### YOUR GOAL
Filter the data below for the string "agent" and copy each matching line.

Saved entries
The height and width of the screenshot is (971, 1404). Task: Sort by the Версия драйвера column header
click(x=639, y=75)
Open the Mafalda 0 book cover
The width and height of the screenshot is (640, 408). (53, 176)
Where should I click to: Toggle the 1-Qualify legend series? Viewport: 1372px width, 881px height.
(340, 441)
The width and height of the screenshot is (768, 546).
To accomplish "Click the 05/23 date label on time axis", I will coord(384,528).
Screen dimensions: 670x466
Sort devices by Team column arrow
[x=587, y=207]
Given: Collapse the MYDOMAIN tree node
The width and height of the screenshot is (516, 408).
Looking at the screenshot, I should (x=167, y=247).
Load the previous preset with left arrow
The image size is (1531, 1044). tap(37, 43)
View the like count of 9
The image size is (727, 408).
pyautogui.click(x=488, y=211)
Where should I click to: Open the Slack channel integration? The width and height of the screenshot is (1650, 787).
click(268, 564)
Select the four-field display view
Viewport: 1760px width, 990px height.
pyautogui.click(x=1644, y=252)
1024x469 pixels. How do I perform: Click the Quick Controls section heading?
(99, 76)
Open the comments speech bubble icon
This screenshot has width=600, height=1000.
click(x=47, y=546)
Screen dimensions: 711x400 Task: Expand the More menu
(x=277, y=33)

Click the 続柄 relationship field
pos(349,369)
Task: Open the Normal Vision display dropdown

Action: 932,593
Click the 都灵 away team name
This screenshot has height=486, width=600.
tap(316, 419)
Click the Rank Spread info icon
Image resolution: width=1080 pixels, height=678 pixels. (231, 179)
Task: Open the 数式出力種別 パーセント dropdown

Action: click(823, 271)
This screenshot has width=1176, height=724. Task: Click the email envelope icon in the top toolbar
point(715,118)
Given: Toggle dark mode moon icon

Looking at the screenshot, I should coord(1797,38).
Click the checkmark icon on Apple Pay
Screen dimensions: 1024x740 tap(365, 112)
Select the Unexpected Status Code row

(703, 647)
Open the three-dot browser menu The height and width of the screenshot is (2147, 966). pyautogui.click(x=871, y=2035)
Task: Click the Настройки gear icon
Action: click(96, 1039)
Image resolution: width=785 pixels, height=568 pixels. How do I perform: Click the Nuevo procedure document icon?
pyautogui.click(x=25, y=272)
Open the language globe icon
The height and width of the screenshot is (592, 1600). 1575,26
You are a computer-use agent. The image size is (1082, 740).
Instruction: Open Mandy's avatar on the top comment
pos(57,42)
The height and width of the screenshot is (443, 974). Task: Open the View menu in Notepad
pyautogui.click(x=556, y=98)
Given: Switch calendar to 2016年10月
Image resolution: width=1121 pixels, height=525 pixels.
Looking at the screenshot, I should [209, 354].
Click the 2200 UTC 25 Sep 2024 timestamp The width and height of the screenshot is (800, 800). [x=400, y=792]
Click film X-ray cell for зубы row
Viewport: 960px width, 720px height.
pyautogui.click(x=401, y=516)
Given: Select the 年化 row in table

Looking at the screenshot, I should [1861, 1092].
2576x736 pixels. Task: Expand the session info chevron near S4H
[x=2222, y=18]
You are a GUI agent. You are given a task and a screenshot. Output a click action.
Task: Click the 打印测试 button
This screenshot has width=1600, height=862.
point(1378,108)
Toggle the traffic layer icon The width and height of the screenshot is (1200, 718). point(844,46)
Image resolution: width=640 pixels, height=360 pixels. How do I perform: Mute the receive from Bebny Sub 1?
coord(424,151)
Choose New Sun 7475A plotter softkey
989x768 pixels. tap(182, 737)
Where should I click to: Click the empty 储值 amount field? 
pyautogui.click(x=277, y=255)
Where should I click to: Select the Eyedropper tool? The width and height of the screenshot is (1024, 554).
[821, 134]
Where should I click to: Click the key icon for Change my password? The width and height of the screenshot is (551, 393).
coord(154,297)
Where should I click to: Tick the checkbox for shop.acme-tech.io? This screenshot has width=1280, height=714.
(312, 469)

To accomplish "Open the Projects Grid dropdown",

### RESULT OF THE EXERCISE
You are a computer-use agent. The image size is (1082, 740).
You are a GUI agent. You are given a task and a screenshot. Output a click action.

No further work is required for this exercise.